Chapter 18 Tian
EIGHTEEN
Tian
Jack was sprawled across the bed, hair damp from the shower, still faintly flushed from too much kissing. He looked at me as I’d hung the moon, which was ridiculous because I was just a guy who threw himself off ramps with a board strapped to his feet.
“You ever think about what comes next?” he asked me, out of nowhere.
I froze halfway through pulling a T-shirt over my head. “Next?”
“Yeah. After this. After the Olympics, after the season. You and me.” His voice cracked a little, as if the question weighed more than the medals on the dresser.
I sat down beside him, brushing my fingers over the Railers hoodie he’d tossed onto a chair earlier, the one I’d stolen more than once. “I try not to. If I think too hard, it feels impossible. You’re tied to Harrisburg. I’m always moving. We’re…” I trailed off.
Jack’s hand slid over mine, squeezing. “We’re stubborn enough to make it work.”
I stared at him, at the scar along his jaw, at the way his eyes didn’t move away.
And I thought about that night at the rink when he pressed his hand to the glass and grinned at me as if the world couldn’t touch us.
I thought about pizza in Milan, grease dripping onto napkins while he teased me about how much I could eat.
And suddenly it didn’t feel impossible anymore. It felt inevitable.
The day we left Italy—Jack to Pennsylvania and me to Colorado—was the worst. We’d both been flying high off our medals, and the beautiful time we’d had just the two of us, and splitting apart ripped a hole right through me.
Since then, I’d done nothing but miss him, and spent a lot of time at my parents’ place, trying to ground myself.
I was here again tonight, ready to sit down and watch the Railers game with Dad, who was as big a Railers supporter now as he was NY, something about supporting the man in my life—I loved him for it.
I’d spent the last thirty minutes slumped on the sofa, the scent of food wafting my way, staring at my phone.
He’d be getting ready now, only an hour out from the puck dropping, so I decided I wouldn’t message him other than the good luck I’d sent him when I’d woken up this morning in my decidedly lonely bed.
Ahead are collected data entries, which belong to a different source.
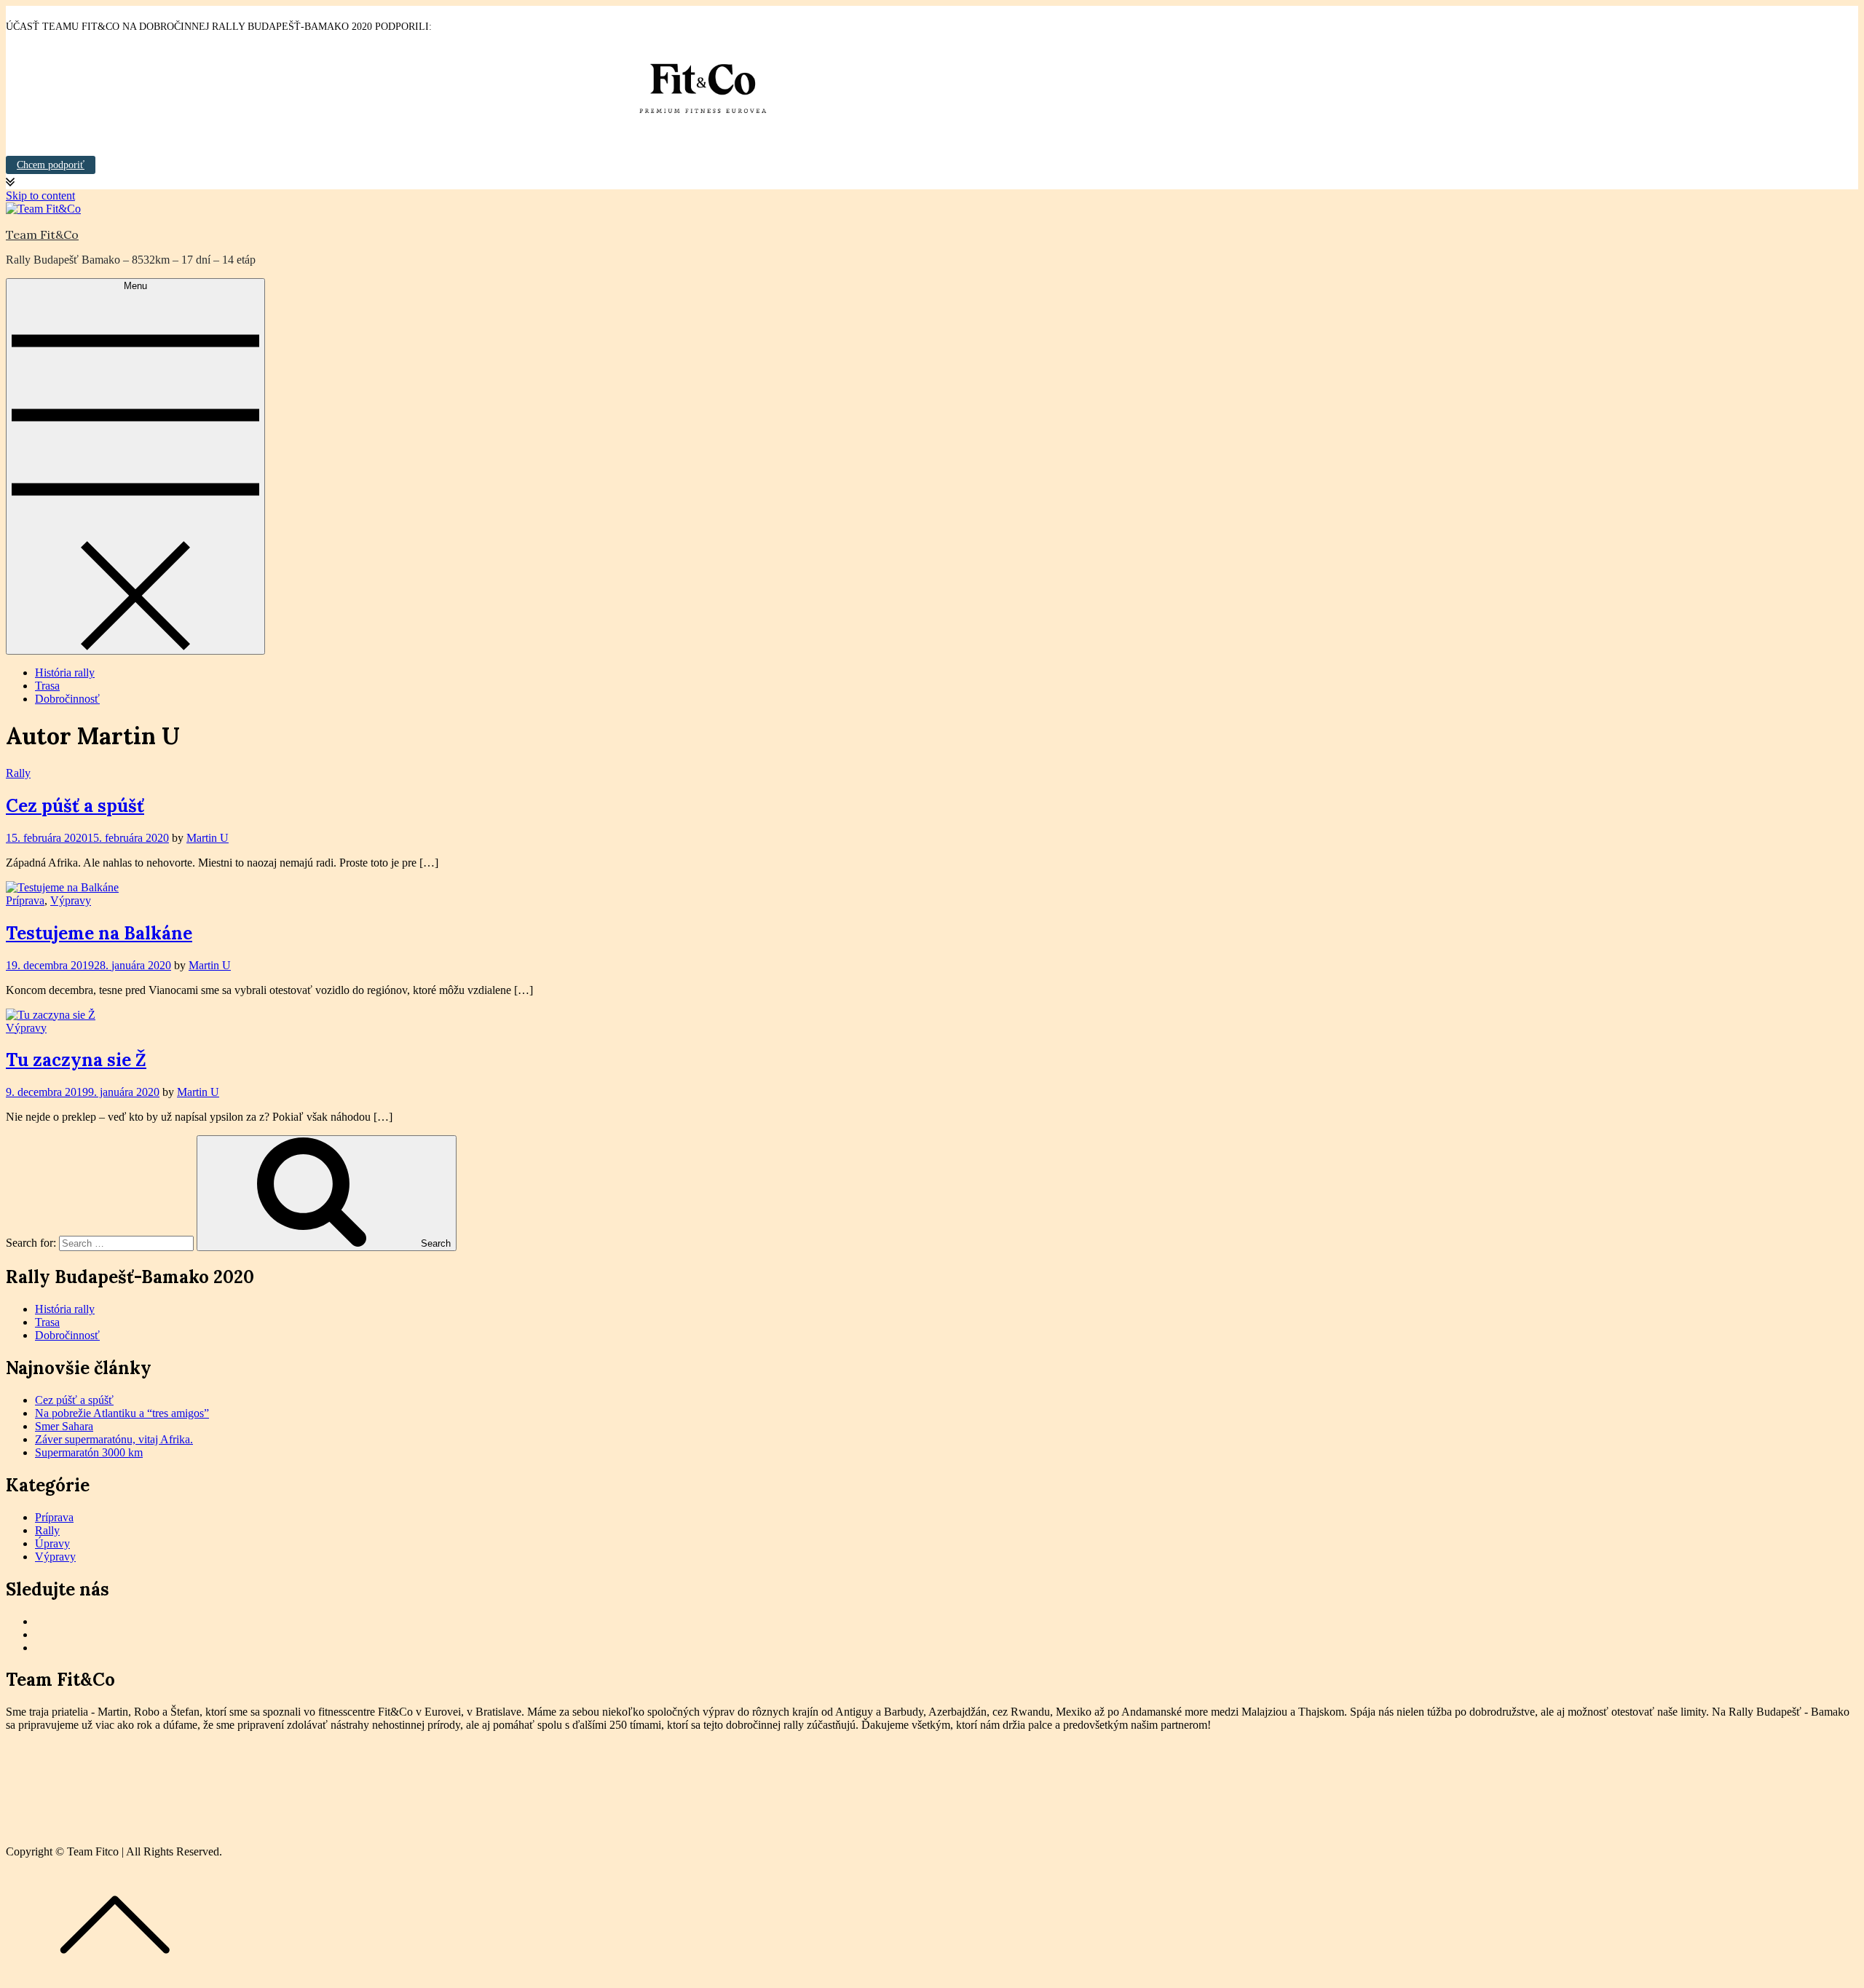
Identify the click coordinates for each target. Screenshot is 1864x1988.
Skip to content (40, 195)
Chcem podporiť (50, 164)
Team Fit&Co (42, 234)
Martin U (207, 838)
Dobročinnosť (67, 699)
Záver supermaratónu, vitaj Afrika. (114, 1439)
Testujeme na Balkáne (99, 933)
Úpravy (52, 1543)
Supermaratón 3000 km (89, 1452)
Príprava (25, 900)
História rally (65, 672)
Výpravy (70, 900)
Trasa (47, 685)
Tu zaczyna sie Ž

I must have gone into a deep, dark daze when my cell vibrated because it shocked me so much, I ended up nearly throwing it off my lap.
Jack: Hey you
Tian: Hey you!
Jack: Sitting in my cubby, thinking of you
Tian: Sitting on Mom and Dad’s sofa, thinking of you. Getting dinner, then watching the Railers game.
Jack: I’ll make it a good one for you.
Tian: Big crowd?
Jack: Sold out. They’re doing a presentation before puck drop, all about the gold medal. I’ll be out there feeling stupid but grinning like an idiot.
God, I wish I could have been there, but I’d had two sponsor meetings today, and two more tomorrow—it seemed everyone wanted a piece of my silver medal-winning ways.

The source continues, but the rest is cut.